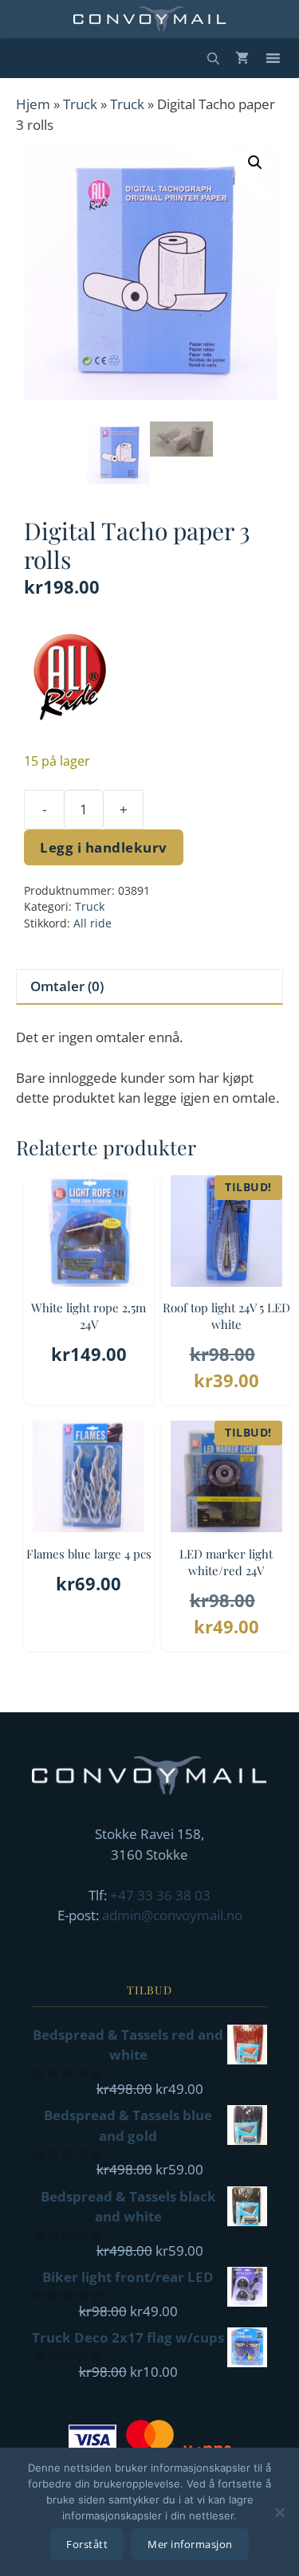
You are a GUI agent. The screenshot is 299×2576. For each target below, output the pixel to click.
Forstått (87, 2544)
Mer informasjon (190, 2544)
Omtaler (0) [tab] (67, 986)
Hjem (33, 104)
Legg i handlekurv (103, 847)
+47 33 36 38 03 (160, 1895)
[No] (279, 2512)
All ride (92, 923)
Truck (80, 104)
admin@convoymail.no (172, 1915)
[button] (255, 162)
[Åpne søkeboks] (213, 58)
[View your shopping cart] (242, 58)
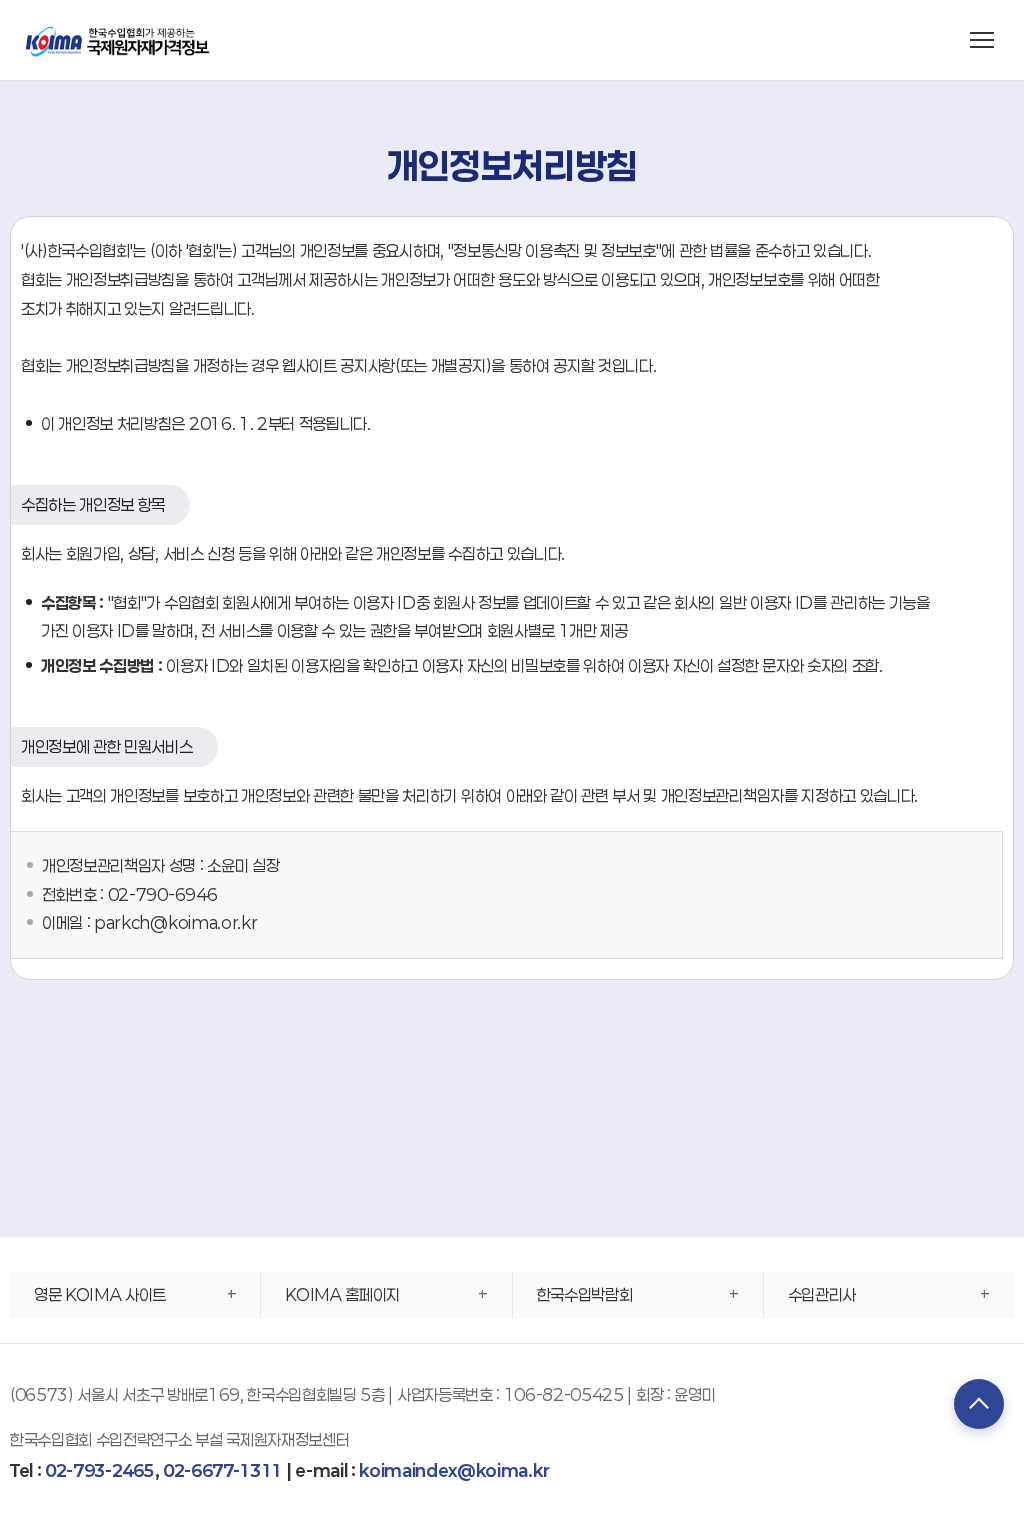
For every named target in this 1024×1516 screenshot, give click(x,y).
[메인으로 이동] (119, 39)
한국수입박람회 (585, 1294)
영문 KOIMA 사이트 (100, 1294)
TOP (979, 1404)
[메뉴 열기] (982, 40)
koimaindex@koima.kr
□ □ □ □ □
Task directions
Write every record out again exactly as written. Pictures don't belong in the copy.

Response to this exercise
You are a GUI agent. The screenshot is 299×2576. For each target below, output the pixel to click.
Forstått (87, 2544)
Mer informasjon (190, 2544)
Omtaler (0) [tab] (67, 986)
Hjem (33, 104)
Legg i handlekurv (103, 847)
+47 33 36 38 03 (160, 1895)
[No] (279, 2512)
All ride (92, 923)
Truck (80, 104)
admin@convoymail.no (172, 1915)
[button] (255, 162)
[Åpne søkeboks] (213, 58)
[View your shopping cart] (242, 58)
For every named target in this 1024×1516 screenshot, give click(x,y).
[메인으로 이동] (119, 39)
한국수입박람회 (585, 1294)
영문 KOIMA 사이트 (100, 1294)
TOP (979, 1404)
[메뉴 열기] (982, 40)
koimaindex@koima.kr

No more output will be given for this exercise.